I know little or nothing about the French Revolution, but I have seen this movie several times. (Perhaps all I know about the French Rev. is from this movie!) However, I do know superb drama when I see it. I know masterful performances. I know artful, excellent directing and scripts that make actors drool with anticipation. This movie is one of the ten best ever.
MARAT/SADE is the film version of a play that arose from an actor's
workshop exploring various theatrical theories expressed by French
actor-director-writer Antoine Artard, who extolled a style of
performance he described as "theatre of cruelty"--which, broadly
speaking, consists of an assault upon the audience's senses by every
means possible. Ultimately, and although it makes effective use of its
setting and the cinematography mirrors the chaos expected of such a
situation, the film version of MARAT/SADE is less a motion picture than
a record of a justly famous stage play that offers a complex statement
re man's savagery.
The story of MARAT/SADE concerns the performance of a play by inmates of an early 1800s insane asylum, with script and direction by the infamous Marquis de Sade. (While this may sound a bit far-fetched, it is based on fact: de Sade was known to have written plays for performance by inmates during his own incarceration in an asylum.) The story of the play concerns the assassination of the revolutionary Marat by Charotte Corday, but the play itself becomes a debate between various characters, all of which may be read as in some way intrinsically destructive and evil. Since all the characters are played by mentally-ill inmates of the asylum (the actor playing Marat, for example, is described as a paranoid, and the actress playing Corday suffers from sleeping sickness and melancholia), the debate is further fueled by their insanity, unpredictability as performers, and the staff's reactions to both their behavior and the often subversive nature of the script they play out.

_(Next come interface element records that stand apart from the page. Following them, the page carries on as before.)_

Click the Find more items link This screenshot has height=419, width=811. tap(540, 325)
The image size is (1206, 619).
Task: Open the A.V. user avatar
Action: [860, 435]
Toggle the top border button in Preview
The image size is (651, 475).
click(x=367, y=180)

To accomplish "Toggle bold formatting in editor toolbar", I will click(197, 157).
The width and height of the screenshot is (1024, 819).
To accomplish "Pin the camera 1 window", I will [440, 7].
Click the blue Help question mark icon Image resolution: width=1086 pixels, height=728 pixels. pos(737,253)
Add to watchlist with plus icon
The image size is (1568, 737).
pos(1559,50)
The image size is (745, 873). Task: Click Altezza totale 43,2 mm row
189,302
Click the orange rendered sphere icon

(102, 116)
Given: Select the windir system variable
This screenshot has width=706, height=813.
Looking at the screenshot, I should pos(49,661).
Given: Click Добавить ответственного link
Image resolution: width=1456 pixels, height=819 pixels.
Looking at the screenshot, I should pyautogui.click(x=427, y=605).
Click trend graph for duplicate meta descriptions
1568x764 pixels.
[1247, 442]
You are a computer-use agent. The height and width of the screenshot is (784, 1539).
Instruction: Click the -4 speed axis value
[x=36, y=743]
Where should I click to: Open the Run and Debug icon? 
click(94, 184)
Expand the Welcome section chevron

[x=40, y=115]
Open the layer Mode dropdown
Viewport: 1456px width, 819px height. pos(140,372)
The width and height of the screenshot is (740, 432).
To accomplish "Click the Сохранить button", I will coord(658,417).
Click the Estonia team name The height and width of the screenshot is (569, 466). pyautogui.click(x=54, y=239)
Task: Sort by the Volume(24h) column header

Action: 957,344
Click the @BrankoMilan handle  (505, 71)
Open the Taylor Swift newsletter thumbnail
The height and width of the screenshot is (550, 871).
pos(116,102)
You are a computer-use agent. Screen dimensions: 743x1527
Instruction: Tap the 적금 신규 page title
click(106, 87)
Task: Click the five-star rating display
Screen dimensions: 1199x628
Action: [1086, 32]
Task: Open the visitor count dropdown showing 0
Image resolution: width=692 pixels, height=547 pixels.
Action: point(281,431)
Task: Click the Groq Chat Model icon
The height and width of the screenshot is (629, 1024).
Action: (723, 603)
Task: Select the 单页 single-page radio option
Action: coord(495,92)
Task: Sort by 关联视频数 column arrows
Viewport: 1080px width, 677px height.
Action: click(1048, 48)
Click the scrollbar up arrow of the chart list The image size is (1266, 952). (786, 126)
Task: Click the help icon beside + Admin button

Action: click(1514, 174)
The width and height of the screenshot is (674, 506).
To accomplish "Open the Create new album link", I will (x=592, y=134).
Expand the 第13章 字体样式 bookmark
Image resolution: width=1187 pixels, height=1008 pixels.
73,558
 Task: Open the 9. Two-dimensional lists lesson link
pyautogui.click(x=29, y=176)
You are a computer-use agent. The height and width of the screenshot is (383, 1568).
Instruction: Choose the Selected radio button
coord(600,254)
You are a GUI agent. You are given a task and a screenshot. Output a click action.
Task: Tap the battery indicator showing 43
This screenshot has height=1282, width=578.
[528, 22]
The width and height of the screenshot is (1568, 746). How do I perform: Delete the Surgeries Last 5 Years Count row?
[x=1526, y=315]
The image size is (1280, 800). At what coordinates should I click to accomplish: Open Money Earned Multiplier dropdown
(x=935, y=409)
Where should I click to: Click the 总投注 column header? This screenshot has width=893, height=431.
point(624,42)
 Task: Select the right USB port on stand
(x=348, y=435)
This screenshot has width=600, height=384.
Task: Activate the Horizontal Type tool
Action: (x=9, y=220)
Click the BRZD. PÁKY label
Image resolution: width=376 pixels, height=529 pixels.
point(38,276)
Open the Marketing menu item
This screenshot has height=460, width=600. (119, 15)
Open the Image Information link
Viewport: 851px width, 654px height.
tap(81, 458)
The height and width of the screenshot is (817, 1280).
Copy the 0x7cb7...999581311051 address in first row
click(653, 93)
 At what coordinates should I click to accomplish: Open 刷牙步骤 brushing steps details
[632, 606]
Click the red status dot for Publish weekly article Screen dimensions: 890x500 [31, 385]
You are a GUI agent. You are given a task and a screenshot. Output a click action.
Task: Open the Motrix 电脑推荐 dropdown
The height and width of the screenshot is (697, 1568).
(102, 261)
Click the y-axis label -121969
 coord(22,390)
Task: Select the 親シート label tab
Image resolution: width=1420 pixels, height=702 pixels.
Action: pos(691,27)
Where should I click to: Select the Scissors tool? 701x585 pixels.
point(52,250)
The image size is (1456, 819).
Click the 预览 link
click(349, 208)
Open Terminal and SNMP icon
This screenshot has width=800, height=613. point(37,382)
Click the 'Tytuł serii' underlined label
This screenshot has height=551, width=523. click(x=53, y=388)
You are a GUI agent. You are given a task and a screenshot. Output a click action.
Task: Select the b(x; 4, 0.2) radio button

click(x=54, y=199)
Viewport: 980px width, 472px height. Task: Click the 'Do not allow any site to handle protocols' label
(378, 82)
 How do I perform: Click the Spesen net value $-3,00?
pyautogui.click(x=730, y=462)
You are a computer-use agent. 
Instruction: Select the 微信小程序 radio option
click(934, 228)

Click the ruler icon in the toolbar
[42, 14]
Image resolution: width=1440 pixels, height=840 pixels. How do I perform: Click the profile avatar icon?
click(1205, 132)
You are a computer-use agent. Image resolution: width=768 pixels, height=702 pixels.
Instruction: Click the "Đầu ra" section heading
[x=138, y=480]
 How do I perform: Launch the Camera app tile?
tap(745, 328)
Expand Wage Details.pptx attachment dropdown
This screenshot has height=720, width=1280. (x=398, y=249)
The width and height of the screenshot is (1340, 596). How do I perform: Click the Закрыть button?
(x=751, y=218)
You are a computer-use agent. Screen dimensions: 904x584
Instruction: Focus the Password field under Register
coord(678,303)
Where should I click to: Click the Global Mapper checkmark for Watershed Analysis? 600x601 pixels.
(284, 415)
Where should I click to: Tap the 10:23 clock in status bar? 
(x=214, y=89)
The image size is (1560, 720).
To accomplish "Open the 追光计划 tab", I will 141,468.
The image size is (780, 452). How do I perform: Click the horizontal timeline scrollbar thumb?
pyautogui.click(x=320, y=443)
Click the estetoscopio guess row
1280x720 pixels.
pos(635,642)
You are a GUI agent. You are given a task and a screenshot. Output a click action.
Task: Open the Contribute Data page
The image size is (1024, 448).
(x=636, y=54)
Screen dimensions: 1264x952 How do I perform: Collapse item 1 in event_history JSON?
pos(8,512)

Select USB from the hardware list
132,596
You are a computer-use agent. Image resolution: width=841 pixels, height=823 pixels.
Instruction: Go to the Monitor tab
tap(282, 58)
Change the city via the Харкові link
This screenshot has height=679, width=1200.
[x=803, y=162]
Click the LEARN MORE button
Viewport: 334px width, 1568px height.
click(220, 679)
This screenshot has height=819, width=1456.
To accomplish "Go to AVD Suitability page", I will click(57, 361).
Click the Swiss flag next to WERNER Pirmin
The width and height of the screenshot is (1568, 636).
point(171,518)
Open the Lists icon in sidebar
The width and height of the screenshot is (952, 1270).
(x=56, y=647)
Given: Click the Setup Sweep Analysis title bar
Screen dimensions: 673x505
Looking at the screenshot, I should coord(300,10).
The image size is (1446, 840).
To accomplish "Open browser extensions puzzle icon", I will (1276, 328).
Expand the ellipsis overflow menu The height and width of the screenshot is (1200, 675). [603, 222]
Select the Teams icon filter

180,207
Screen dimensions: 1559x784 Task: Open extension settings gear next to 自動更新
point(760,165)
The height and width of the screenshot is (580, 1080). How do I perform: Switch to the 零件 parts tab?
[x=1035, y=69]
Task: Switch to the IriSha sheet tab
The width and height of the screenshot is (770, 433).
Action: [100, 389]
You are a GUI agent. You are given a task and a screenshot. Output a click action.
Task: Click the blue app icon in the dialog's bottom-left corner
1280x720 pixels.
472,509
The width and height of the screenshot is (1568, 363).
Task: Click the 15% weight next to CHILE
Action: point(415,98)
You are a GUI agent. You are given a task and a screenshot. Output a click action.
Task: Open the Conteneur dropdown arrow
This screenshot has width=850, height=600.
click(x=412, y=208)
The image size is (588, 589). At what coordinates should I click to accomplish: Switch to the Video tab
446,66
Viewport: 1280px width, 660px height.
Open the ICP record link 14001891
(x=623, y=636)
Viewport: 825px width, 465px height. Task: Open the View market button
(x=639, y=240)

Patrick Magee as de Sade, Glenda Jackson as the inmate playing Corday (it was her breakout performance), and Ian Richardson as the inmate playing Marat offering impressive performances; indeed, the ensemble cast as a whole is incredibly impressive, and they keep the extremely wordy script moving along with considerable interest. Even so, it will be obvious that the material works better as a live performance than as a film, and I do not recommend it to a casual viewer; its appeal will be largely limited to the literary and theatrical intelligentsia. The DVD includes the original theatrical trailer, but beyond this there are no extras of any kind.